Vaughan Williams at 150, ‘Scott of the Antarctic’: CBSO at Symphony Hall ★★★★★

It was a promising idea to show Ealing Films’ sober and reverential ‘Scott of the Antarctic’, with a score by Vaughan Williams, as part of the composer’s 150th celebrations. Tommy Pearson, the man behind the project and a familiar face as a presenter of CBSO concerts devoted to film music, revealed that it was also a tricky one. Modern movies have a separate music track, just select the ‘off’ button and the orchestra can play without a problem. But this 1948 film is technically primitive in comparison, cramming dialogue, sound effects and music onto a mono soundtrack in a seemingly inextricable combination. The Los Angeles-based technical wizards Audionamix painstakingly separated them and while, as Pearson adds there was still, “quite a fiddly process” to synchronize Vaughan Williams’ music cues and the screen images, it worked. Was it worth all the effort? Absolutely.

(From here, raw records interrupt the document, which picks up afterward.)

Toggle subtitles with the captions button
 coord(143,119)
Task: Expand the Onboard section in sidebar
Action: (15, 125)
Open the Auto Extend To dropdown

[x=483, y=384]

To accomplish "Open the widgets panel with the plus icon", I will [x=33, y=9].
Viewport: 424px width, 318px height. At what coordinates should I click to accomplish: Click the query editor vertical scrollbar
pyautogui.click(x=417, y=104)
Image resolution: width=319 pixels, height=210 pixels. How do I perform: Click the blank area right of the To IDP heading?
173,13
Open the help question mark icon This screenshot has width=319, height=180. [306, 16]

The musical experience was a revelation. It’s one thing straining to hear the Philharmonia on the original soundtrack but a quantum leap to experience Martyn Brabbins conducting the CBSO, using more than eighty players, in full cry. Vaughan Williams wrote eighty minutes of music for the film of which thirty-eight were used on the soundtrack but Pearson restored some of the cues that director Charles Frend had cut. Even before an image appeared on screen we heard the haunting music, familiar from the composer’s reworking the material for his Sinfonia Antartica, depicting the icy Antarctic wastes (or their animistic spirit) with shivering strings and ethereal wordless vocalizing from soprano Katie Trethewey and the girls of the CBSO Youth Chorus. The combination of Technicolor images and music was fascinating, moving and varied – from the comic scherzo for tumbling penguins to the awe-inspiring Aurora Australis (Southern Lights) whose shimmering quality Vaughan Williams captured using a huge range of percussion. The film is of its time with Scott (John Mills) with his team of stiff upper-lipped jolly good chaps. The expedition’s poor planning, under-funding and Scott’s strategic mistakes are glossed over. But it’s a tale of heroism and only the mean-spirited could not be moved by the last three men – only eleven miles away from salvation – facing death and how Vaughan Williams’ menacing and louring brass-heavy minor key theme is elevated and transformed for the closing titles. The dying Captain Oates’ immortal words as he leaves the tent so as not to be a burden to his friends are still the perfect epitome of British stoicism and understatement: “I'm just going outside and may be some time.”